One critical trap: there is no /routine command in Claude Code. The scheduler is /schedule. In OpenAI's Codex, the equivalent is Automations in the Codex app, which supports daily, weekly, or custom cron schedules with results landing in a Triage inbox.

What Are Claude Code Artifacts, and How Do They Fit Into This Workflow?

Claude Code artifacts are a separate but complementary feature launched in June 2026. An artifact is a live, interactive web page that Claude Code publishes from your session to a private URL on claude.ai. It updates in place as your session continues, and you share it from a button in the page header.

The key distinction is that artifacts are "a capture of work, not an application." They are one self-contained page with no backend, cannot store what you type into a form, cannot call an API when someone views them, and cannot serve more than one route. That constraint keeps artifacts cheap to produce and safe to share, and stops them from quietly becoming production apps nobody is maintaining.

Artifacts are currently in beta and available only on Team or Enterprise plans. They require signing in to claude.ai via /login, using Anthropic's API only (not Amazon Bedrock, Google Vertex AI, or Microsoft Foundry), and cannot be enabled if CMEK, HIPAA, or Zero Data Retention policies are active. They are accessible from the Claude Code CLI or desktop app (version 1.13576.0 and later).

Common use cases for artifacts include walking a reviewer through a pull request with diffs annotated inline and color-coded by severity, rendering a dashboard from data your session already pulled, laying out several options side by side (like layouts or API shapes), keeping an investigation timeline that fills itself in while a long task runs, and running a license or dependency audit as a browsable page instead of a JSON dump.

How Does Claude Code Integrate With Other AI Models and Services?

Claude Code is increasingly becoming a hub for connecting to other AI services and tools. Anthropic's Cowork, described as "Claude Code for everything else," works autonomously with your computer, local files, and applications to accomplish complex tasks. Through integrations like Composio Connect, Cowork can securely access external services like Mistral AI without sharing account credentials directly with the agent.

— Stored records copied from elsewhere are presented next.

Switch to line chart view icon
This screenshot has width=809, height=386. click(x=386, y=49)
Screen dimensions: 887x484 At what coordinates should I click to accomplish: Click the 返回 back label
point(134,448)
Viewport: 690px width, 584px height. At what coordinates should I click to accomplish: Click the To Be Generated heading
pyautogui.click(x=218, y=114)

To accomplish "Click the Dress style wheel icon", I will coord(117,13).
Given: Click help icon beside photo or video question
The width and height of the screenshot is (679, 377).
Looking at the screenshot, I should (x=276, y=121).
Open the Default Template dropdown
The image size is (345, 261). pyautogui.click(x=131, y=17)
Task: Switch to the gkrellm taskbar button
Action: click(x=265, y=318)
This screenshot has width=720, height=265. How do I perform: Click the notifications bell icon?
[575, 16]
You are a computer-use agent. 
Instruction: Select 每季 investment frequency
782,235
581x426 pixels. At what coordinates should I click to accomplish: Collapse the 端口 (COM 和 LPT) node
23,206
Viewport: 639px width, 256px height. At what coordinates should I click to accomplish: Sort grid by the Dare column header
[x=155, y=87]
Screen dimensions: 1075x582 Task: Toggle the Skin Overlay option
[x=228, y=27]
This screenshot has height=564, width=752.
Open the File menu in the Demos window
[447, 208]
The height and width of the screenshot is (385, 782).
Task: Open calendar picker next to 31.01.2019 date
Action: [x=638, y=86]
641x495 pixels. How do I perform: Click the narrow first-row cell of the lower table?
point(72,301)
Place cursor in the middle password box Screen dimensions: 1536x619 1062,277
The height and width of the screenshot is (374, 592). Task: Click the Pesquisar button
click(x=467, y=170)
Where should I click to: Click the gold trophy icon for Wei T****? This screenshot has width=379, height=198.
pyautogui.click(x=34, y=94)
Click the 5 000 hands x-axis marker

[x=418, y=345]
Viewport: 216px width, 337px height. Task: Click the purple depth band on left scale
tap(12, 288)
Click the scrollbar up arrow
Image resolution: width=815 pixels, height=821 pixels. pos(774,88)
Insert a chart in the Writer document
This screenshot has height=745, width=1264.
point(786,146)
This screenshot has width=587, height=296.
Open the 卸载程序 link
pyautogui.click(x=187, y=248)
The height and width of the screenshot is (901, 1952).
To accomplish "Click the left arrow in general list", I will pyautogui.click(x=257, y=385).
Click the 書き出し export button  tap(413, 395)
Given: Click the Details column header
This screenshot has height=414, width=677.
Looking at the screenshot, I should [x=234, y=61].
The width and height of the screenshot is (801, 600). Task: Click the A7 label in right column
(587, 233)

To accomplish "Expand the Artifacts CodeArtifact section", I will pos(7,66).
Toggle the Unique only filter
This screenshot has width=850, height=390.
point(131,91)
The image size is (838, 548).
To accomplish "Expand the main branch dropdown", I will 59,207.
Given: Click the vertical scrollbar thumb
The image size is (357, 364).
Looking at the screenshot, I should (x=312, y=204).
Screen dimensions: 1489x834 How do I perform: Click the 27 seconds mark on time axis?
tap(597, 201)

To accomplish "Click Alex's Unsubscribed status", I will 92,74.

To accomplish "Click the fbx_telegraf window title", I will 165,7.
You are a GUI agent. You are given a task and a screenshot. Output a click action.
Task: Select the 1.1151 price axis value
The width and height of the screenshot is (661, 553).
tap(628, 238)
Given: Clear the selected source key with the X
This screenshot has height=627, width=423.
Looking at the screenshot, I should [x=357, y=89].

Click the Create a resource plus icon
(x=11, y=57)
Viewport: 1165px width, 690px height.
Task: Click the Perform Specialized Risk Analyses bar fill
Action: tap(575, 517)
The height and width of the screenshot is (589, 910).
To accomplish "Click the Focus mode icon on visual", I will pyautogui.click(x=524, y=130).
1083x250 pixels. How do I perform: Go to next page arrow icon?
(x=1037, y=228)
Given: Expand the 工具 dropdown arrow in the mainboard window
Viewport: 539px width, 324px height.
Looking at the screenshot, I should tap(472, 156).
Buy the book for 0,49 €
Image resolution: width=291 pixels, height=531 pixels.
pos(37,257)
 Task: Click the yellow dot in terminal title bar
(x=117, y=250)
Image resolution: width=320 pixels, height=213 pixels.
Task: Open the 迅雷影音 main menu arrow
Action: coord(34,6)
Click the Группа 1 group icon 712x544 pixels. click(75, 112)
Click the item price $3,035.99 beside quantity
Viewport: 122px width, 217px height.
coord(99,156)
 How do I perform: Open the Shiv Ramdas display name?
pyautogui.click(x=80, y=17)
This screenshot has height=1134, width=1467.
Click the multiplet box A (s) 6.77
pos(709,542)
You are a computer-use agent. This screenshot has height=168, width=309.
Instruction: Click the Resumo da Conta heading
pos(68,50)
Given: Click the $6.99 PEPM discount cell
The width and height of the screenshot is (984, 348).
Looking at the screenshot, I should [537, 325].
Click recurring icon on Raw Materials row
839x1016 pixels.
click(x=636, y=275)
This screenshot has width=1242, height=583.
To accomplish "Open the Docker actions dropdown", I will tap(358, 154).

The Mistral AI integration via Composio provides 54 tools for actions including text generation and completion, summarization and paraphrasing, question answering and information extraction, content classification and sentiment analysis, and conversational AI and dialogue management. The integration uses the Model Context Protocol (MCP), which provides structured and secure access to your Mistral AI account so your agent can perform actions on your behalf.

Setting up these integrations is straightforward: in Claude Desktop, click Customize in the left sidebar, select Connectors, click the plus icon, add the custom connector URL, authorize in your browser, and then ask the agent to connect to the service or give it a task related to that service. The agent will prompt you to authenticate and authorize access.

What Are the Two Failure Modes That Turn a Clever Loop Into a Money Fire?

The guide on loop engineering identifies two critical failure modes that can cause loops to consume tokens and money without producing value. The first is leaving a hands-on loop running unattended, which happens when you set up a /loop command but forget it is session-scoped and dies when you close your session. The second is pointing a "while I sleep" routine at a task that needed you watching, which happens when you use /schedule for something that requires human judgment or intervention.

To avoid these failures, the guide recommends treating loop engineering as a working field guide and confirming exact command behavior in the official documentation before leaving anything running unattended. Loop features in Claude Code move fast, and the specific syntax and behavior can change.

The broader principle is that loop engineering is not about automating everything; it is about automating the right things with the right verification. As the guide puts it: "Stop being the thing in the loop. Write the goal, the loop, or the routine, give it a budget and a way to check itself, and go decide what to build next. That is loop engineering. Everything else is plumbing".